Before looking abroad to the strong and deep free agent class of 2010, the Kings actually have a few free agents of their own to worry about. No starters hit the market, but a few rotation players will.
The burly Husky is a free agent because the Kings made the odd decision to sign Brockman to a one-year contract as a second-round pick last summer. Brockman had impressed at Vegas Summer League, and the Kings clearly needed frontcourt help, making Nessie a bit of a no-brainer. But the one-year deal was highly unorthodox. (DeJuan Blair, for example, picked one slot before Brockman, signed a four-year deal, with two years guaranteed.)
That means that instead of having a cheap low-minutes bruiser inked for next season, the Kings have to barter again. Brockman will be a restricted free agent. As such, by June 30, the Kings must present a qualifying offer of $932,195. That wouldn't necessarily be Brockman's 2010-11 salary -- that just allows the Kings to match any offer sheet Brockman signs with another team. Brockman could however sign the Q.O., which would effectively be like signing a one-year deal for $932,195.
Brockman's minimum salary for 2010-11 is $762,195. All told, if Brockman wants to make sure he was an NBA job next year, and wants to play in Vegas in mid-July, and doesn't have offers from other teams, and doesn't have a longer-term offer from the Kings, it could be in his best interest to quickly sign the Q.O., considering the alternative could be waiting until September for a contract from the Kings or someone else.
Until Brockman is signed by the Kings or another team, a cap hold of the Q.O. amount ($932,195) will be on the Kings books. If for some reason that $932,195 is stopping the Kings from signing a major free agent, the Kings could withdraw their Q.O. (assuming Brockman doesn't sign it first), thus renouncing rights to Brockman. At that point, he would become an unrestricted free agent. Assuming the other free agent signing would put the Kings at the cap threshold, the team would only be able to offer Brockman a minimum contract worth $762,195.
I think the Kings will extend the Q.O. to Brockman, but otherwise will be slow to negotiate a contract with him. I think a two-year contract worth $2 million or so is what Brockman will end up with.

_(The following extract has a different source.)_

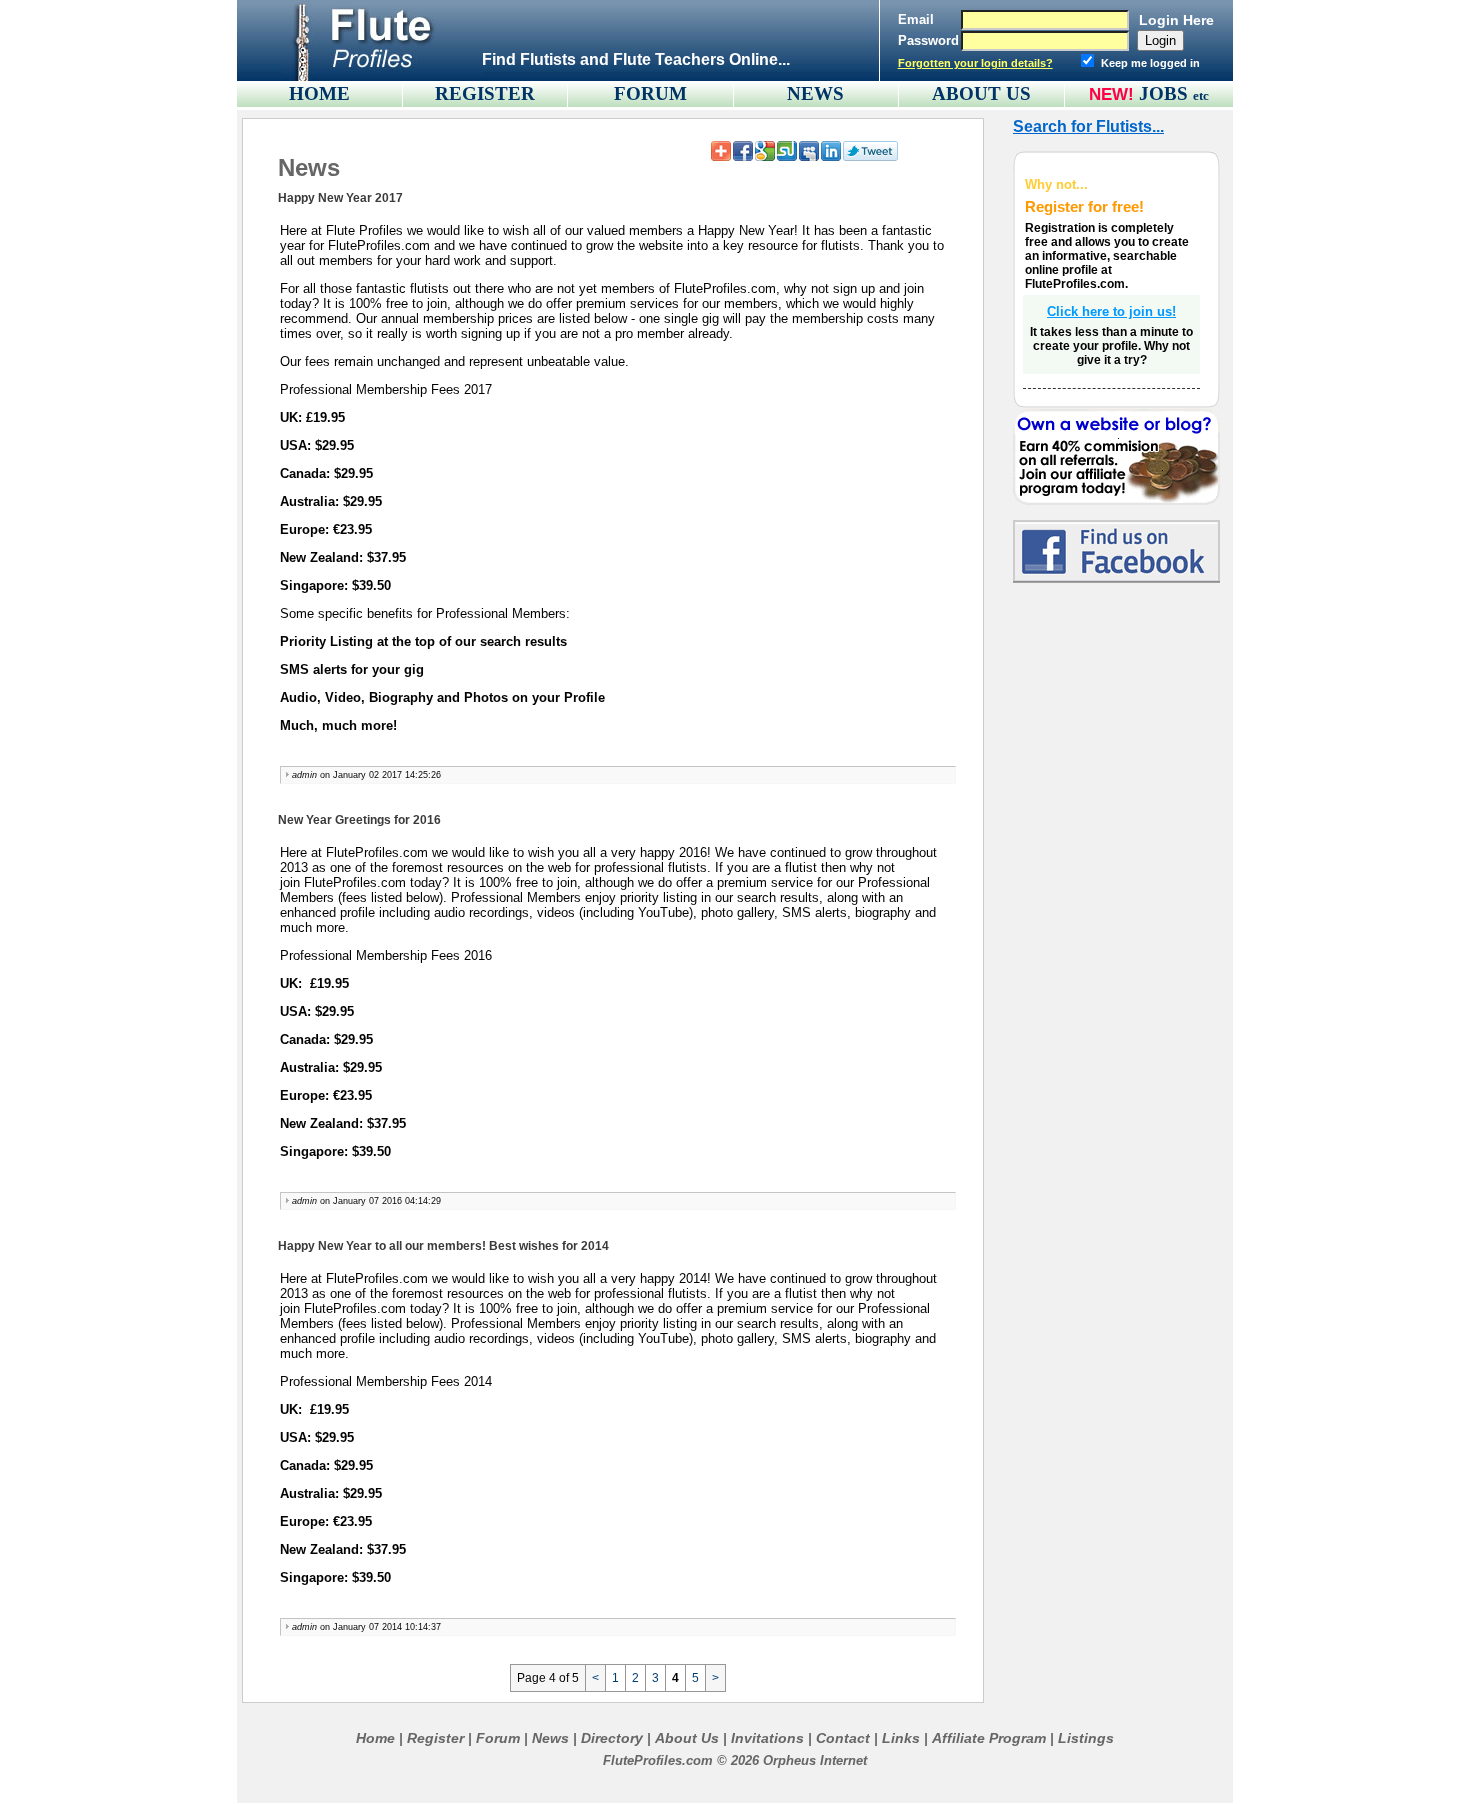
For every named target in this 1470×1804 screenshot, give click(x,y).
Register (435, 1738)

May, God bless him, is a low priority for the Kings. His cap hold will be $854,389, which is the portion of May's minimum salary of which would count on the Kings' salary cap sheet if May were to sign another minimum contract. I think the Kings will renounce May's rights if they need to, but will otherwise let May find a team. I don't see any scenario in which the Kings offer May a contract in excess of his minimum salary.
Like May, Udoka will have a cap hold of $854,389. Like May, the Kings will likely renounce Udoka's rights only if required by a trade or free agent acquisition. The Kings could bring Udoka back for a short, low salary deal, but it seems unlikely.
McGuire is, like Brockman, a restricted free agent. His qualifying offer and cap hold is $1.06 million. I think the market for McGuire will be limited, and I have no inkling as to whether the Kings will extend the Q.O. to him. In the unlikely scenario the Kings extend a maximum-value contract to one of the big-name free agents, Sacramento should have enough room (assuming the team's second-round pick doesn't immediately sign and Brockman isn't inked to a substantial contract) to get by without immediately renouncing McGuire.
McGuire is a good wing defender, and I think would be worth a two-year deal worth no more than $2-2.5 million.
Every other would-be Kings free agent (Mikki Moore, Larry Hughes, Joey Dorsey, Kenny Thomas, Desmond Mason) had been waived at some point in the past two seasons. The Kings have no special rights to sign these players, and they don't count for squat on the team's 2010-11 payroll.